Let’s start with the name, the word Pozole derives from the original “Pozolli” which in Nahuatl means foam, because the large, white kernels of corn, when boiled, open like flowers and make an abundant foam. Now, it is not just any corn that is made with pozole, it has to be cacahuazintle and in the past (I still remember my poor mother cleaning the grains every time we asked her to do pozole because they did not sell it so clean) it had to be decapitated, that is, it had to be cleaned to open and burst when cooked with the meat. Currently, this is no longer necessary for many who decide to buy well corn in supermarkets where they already sell it clean. The only thing my mom didn’t have to do was spend two hours taking care of the pot, as it was originally done, where the corn with water and lime was previously cooked and then left to soak in that same water all night for the next to decapitate the grains, she put it to soak in cold water and decapitated the next. It is quite a ritual to do pozole, since the only good thing about modernity is the ease with which it can now be done, and I no longer regret asking my mom to do pozole.
The origin of the pozole is pre-Columbian, and yes, it did indeed carry human flesh, but not because Mesoamericans were cannibals as in other cultures, it must be remembered that the essence of the culture of Mesoamerican peoples was that of being warriors, and part of their religious rituals was to sacrifice war captives to their gods, in some others they must be young and virgins, depended on the deity, but the vast majority were prisoners of war who sacrificed themselves. There are definitely important evidences of this, such as those found in the stories of Fray Bernardino de Sahagún in his General History of the Things of New Spain, in which he tells how during the festivities in honor of the God Xipe Tótec, who represented fertility and the sacrifices,
The recipe for pozole comes from pre-Hispanic times, so its current recipe is a mix of Mexican, European and Asian ingredients. In pre-Columbian times it was made from the meat of an animal that the indigenous bred as a source of meat. This animal is mistakenly thought to be a dog named xoloitzcuintle. These typical dogs of Mexican cuisine were called itzcuintlis and, given the resemblance to the word xoloitzcuintli, it is believed that the latter were consumed. However, what was actually consumed was tepezcuintle or common bales. It was also discovered that a new sauce called sulitl could be made from corn.67
Some anthropologists point out that in pre-Hispanic Mexico, after the ritual sacrifices in which the victim’s hearts were offered to the deities, the rest of the body was cooked with corn and distributed among all the participants in a kind of act of communion or only among certain priests. “It happened as in current bullfights, where everything follows a ritual, but once it dies, the animal is meat,” says Miguel Botella, director of the Laboratory of Physical Anthropology at the University of Granada.6 The research has shown collected recipes of cooking of human meat that the Spanish friars collected during their evangelizing work after the conquest, which indicate that it was never eaten roasted and that it was usual to add it to the pozole. According to the testimony of one of these friars, human flesh “tasted like pork”,
There is a great variety of types of pozole, which can be grouped into two types:
- The whites. They are distinguished by the fact that their base is corn and meat soup, which is served in a large and deep dish, base to which the diner can add a wide variety of condiments, such as red tomato-based red sauces) , green sauces based on green tomato.

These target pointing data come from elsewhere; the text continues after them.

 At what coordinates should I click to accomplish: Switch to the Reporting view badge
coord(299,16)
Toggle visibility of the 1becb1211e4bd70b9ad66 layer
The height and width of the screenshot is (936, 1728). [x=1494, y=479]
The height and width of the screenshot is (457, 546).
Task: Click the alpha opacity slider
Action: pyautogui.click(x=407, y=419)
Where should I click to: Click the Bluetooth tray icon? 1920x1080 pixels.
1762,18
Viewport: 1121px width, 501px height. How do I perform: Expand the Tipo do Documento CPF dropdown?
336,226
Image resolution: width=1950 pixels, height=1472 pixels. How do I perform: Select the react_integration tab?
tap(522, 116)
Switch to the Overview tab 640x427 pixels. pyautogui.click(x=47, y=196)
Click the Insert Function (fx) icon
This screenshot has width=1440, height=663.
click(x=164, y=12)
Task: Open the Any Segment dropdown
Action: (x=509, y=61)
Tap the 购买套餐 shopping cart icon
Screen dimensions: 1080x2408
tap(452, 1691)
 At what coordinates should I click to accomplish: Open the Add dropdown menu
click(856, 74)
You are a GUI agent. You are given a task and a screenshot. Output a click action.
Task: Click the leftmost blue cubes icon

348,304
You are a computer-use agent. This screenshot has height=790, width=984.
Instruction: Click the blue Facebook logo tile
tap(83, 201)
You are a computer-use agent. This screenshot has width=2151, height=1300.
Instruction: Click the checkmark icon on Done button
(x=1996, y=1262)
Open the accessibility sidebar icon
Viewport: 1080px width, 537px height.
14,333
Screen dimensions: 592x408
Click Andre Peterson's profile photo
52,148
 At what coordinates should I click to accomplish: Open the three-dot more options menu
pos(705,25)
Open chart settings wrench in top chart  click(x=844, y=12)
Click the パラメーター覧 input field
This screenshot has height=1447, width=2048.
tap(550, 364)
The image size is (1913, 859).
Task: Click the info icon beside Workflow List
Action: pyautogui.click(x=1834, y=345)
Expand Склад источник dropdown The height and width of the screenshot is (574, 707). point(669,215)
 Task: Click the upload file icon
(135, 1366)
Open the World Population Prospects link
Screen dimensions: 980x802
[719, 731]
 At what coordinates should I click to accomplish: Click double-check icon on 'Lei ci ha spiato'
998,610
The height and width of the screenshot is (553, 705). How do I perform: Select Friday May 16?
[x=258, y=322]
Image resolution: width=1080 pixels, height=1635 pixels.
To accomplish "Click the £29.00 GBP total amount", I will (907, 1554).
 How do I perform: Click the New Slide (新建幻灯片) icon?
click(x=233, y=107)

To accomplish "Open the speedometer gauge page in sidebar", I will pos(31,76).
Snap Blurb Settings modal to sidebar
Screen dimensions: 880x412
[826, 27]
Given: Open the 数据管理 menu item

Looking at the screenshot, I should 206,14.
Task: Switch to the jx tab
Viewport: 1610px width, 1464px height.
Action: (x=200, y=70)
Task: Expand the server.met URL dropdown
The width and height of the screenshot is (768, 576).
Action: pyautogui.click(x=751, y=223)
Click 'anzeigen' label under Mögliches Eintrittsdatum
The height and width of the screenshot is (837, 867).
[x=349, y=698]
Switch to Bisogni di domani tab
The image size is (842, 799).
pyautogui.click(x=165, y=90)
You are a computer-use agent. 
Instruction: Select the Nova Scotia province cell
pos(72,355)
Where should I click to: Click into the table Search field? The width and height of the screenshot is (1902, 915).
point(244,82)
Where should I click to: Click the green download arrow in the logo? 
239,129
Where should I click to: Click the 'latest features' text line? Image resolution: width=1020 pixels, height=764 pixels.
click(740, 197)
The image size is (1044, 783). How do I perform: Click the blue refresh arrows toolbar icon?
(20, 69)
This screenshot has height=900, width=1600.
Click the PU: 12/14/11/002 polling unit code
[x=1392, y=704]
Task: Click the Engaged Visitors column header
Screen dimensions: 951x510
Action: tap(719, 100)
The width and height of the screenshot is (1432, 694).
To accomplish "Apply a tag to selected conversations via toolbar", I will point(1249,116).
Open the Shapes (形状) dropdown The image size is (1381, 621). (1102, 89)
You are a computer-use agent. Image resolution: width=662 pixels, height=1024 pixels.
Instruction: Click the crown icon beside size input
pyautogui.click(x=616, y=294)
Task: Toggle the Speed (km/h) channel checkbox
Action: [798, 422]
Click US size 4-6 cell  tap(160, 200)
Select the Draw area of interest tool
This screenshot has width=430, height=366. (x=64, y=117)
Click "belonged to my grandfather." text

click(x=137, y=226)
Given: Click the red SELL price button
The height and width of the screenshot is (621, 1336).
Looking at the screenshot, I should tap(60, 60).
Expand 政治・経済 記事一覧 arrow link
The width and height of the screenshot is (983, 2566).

- The seasoned ones. They are characterized by being seasoned during cooking, so the dish is presented with a characteristic color, red or green, depending on the ingredients used to season them.
In both cases, other ingredients that enhance the flavor can be added when serving, among them: finely sliced lettuce, finely chopped onion, cabbage, cream to taste, ground oregano, lemon juice, radish slices, avocado , fresh cheese, pork rinds and chili sauce or powder. These ingredients, as a general rule, are placed on the table before the meal, so that each diner is served according to the amount they want, and to accompany it, the use of corn tortilla toast with half cream is traditional. The most common names and types are the so-called white and green of Guerrero and the red of Sinaloa and Jalisco.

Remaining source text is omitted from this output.